[Begin Material provided]
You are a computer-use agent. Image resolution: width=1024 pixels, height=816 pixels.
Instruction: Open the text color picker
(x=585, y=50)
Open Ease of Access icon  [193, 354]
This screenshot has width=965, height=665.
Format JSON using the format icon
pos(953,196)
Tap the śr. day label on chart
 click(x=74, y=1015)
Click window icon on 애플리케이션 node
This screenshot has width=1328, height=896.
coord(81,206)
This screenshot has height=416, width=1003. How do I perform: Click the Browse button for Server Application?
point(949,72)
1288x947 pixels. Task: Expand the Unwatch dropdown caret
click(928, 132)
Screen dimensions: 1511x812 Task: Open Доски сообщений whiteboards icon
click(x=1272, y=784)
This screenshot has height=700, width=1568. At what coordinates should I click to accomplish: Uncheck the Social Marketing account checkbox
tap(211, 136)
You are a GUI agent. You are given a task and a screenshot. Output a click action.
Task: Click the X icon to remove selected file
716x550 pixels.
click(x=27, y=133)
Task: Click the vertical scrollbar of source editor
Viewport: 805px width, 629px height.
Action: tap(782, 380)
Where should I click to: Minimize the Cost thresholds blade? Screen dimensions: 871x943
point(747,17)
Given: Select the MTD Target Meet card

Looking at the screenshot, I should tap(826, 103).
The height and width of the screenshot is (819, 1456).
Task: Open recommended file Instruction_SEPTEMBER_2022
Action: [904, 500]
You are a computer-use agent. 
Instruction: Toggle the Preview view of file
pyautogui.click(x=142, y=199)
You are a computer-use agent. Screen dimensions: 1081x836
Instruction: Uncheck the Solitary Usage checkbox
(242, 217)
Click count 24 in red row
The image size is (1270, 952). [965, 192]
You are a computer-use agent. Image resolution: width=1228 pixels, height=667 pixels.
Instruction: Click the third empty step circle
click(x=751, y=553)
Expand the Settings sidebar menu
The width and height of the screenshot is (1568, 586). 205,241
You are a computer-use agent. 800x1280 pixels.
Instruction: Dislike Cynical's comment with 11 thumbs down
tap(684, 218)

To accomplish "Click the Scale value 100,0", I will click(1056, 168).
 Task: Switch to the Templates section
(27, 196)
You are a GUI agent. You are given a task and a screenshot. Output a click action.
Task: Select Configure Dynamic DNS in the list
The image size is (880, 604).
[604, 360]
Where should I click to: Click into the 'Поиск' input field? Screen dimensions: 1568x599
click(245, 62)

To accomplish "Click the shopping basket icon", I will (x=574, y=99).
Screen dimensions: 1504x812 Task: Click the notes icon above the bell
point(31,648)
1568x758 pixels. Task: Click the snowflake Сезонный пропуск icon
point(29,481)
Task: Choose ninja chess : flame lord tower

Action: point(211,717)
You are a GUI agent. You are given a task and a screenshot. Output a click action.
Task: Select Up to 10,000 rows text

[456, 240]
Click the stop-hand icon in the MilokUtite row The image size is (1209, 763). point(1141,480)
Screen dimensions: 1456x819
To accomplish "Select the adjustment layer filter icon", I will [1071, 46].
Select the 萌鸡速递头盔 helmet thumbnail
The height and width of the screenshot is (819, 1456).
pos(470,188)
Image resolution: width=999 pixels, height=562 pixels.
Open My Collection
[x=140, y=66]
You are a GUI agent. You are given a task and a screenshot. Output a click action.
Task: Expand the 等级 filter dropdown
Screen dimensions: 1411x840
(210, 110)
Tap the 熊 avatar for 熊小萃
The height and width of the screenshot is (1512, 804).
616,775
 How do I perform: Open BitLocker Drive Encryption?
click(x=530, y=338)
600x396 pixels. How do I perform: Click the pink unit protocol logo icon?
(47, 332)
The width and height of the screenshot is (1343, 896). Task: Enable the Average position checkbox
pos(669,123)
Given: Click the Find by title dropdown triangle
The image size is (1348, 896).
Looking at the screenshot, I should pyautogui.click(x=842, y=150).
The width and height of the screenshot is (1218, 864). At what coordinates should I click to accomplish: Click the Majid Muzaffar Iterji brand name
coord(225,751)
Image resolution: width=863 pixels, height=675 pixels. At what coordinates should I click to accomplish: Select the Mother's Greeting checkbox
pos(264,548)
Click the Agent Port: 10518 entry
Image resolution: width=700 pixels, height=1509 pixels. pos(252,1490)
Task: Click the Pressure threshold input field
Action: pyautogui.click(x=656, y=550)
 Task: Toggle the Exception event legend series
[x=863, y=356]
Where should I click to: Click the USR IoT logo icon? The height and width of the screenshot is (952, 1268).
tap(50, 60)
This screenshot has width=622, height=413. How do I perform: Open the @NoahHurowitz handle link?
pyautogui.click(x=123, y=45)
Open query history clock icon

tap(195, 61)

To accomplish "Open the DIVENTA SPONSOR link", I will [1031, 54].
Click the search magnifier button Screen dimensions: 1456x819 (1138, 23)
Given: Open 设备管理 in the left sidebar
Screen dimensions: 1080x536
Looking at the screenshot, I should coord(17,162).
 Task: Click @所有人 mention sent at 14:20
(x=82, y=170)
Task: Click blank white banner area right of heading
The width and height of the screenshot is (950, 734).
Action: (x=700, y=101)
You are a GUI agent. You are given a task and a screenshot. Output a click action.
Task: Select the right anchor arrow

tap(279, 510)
[End Material provided]
Substitute "desktop assistant" for "computer-use agent" throughout the entries above. Leave everything else unchanged.

You are a desktop assistant. Image resolution: width=1024 pixels, height=816 pixels.
Instruction: Open the text color picker
(x=585, y=50)
Open Ease of Access icon  [193, 354]
This screenshot has width=965, height=665.
Format JSON using the format icon
pos(953,196)
Tap the śr. day label on chart
 click(x=74, y=1015)
Click window icon on 애플리케이션 node
This screenshot has width=1328, height=896.
coord(81,206)
This screenshot has height=416, width=1003. How do I perform: Click the Browse button for Server Application?
point(949,72)
1288x947 pixels. Task: Expand the Unwatch dropdown caret
click(928, 132)
Screen dimensions: 1511x812 Task: Open Доски сообщений whiteboards icon
click(x=1272, y=784)
This screenshot has height=700, width=1568. At what coordinates should I click to accomplish: Uncheck the Social Marketing account checkbox
tap(211, 136)
You are a GUI agent. You are given a task and a screenshot. Output a click action.
Task: Click the X icon to remove selected file
716x550 pixels.
click(x=27, y=133)
Task: Click the vertical scrollbar of source editor
Viewport: 805px width, 629px height.
Action: tap(782, 380)
Where should I click to: Minimize the Cost thresholds blade? Screen dimensions: 871x943
point(747,17)
Given: Select the MTD Target Meet card

Looking at the screenshot, I should tap(826, 103).
The height and width of the screenshot is (819, 1456).
Task: Open recommended file Instruction_SEPTEMBER_2022
Action: [904, 500]
You are a desktop assistant. 
Instruction: Toggle the Preview view of file
pyautogui.click(x=142, y=199)
You are a desktop assistant. Screen dimensions: 1081x836
Instruction: Uncheck the Solitary Usage checkbox
(242, 217)
Click count 24 in red row
The image size is (1270, 952). [965, 192]
You are a desktop assistant. Image resolution: width=1228 pixels, height=667 pixels.
Instruction: Click the third empty step circle
click(x=751, y=553)
Expand the Settings sidebar menu
The width and height of the screenshot is (1568, 586). 205,241
You are a desktop assistant. 800x1280 pixels.
Instruction: Dislike Cynical's comment with 11 thumbs down
tap(684, 218)

To accomplish "Click the Scale value 100,0", I will click(1056, 168).
 Task: Switch to the Templates section
(27, 196)
You are a GUI agent. You are given a task and a screenshot. Output a click action.
Task: Select Configure Dynamic DNS in the list
The image size is (880, 604).
[604, 360]
Where should I click to: Click into the 'Поиск' input field? Screen dimensions: 1568x599
click(245, 62)

To accomplish "Click the shopping basket icon", I will (x=574, y=99).
Screen dimensions: 1504x812 Task: Click the notes icon above the bell
point(31,648)
1568x758 pixels. Task: Click the snowflake Сезонный пропуск icon
point(29,481)
Task: Choose ninja chess : flame lord tower

Action: point(211,717)
You are a GUI agent. You are given a task and a screenshot. Output a click action.
Task: Select Up to 10,000 rows text

[456, 240]
Click the stop-hand icon in the MilokUtite row The image size is (1209, 763). point(1141,480)
Screen dimensions: 1456x819
To accomplish "Select the adjustment layer filter icon", I will [1071, 46].
Select the 萌鸡速递头盔 helmet thumbnail
The height and width of the screenshot is (819, 1456).
pos(470,188)
Image resolution: width=999 pixels, height=562 pixels.
Open My Collection
[x=140, y=66]
You are a GUI agent. You are given a task and a screenshot. Output a click action.
Task: Expand the 等级 filter dropdown
Screen dimensions: 1411x840
(210, 110)
Tap the 熊 avatar for 熊小萃
The height and width of the screenshot is (1512, 804).
616,775
 How do I perform: Open BitLocker Drive Encryption?
click(x=530, y=338)
600x396 pixels. How do I perform: Click the pink unit protocol logo icon?
(47, 332)
The width and height of the screenshot is (1343, 896). Task: Enable the Average position checkbox
pos(669,123)
Given: Click the Find by title dropdown triangle
The image size is (1348, 896).
Looking at the screenshot, I should pyautogui.click(x=842, y=150).
The width and height of the screenshot is (1218, 864). At what coordinates should I click to accomplish: Click the Majid Muzaffar Iterji brand name
coord(225,751)
Image resolution: width=863 pixels, height=675 pixels. At what coordinates should I click to accomplish: Select the Mother's Greeting checkbox
pos(264,548)
Click the Agent Port: 10518 entry
Image resolution: width=700 pixels, height=1509 pixels. pos(252,1490)
Task: Click the Pressure threshold input field
Action: pyautogui.click(x=656, y=550)
 Task: Toggle the Exception event legend series
[x=863, y=356]
Where should I click to: Click the USR IoT logo icon? The height and width of the screenshot is (952, 1268).
tap(50, 60)
This screenshot has width=622, height=413. How do I perform: Open the @NoahHurowitz handle link?
pyautogui.click(x=123, y=45)
Open query history clock icon

tap(195, 61)

To accomplish "Open the DIVENTA SPONSOR link", I will [1031, 54].
Click the search magnifier button Screen dimensions: 1456x819 (1138, 23)
Given: Open 设备管理 in the left sidebar
Screen dimensions: 1080x536
Looking at the screenshot, I should coord(17,162).
 Task: Click @所有人 mention sent at 14:20
(x=82, y=170)
Task: Click blank white banner area right of heading
The width and height of the screenshot is (950, 734).
Action: (x=700, y=101)
You are a GUI agent. You are given a task and a screenshot. Output a click action.
Task: Select the right anchor arrow

tap(279, 510)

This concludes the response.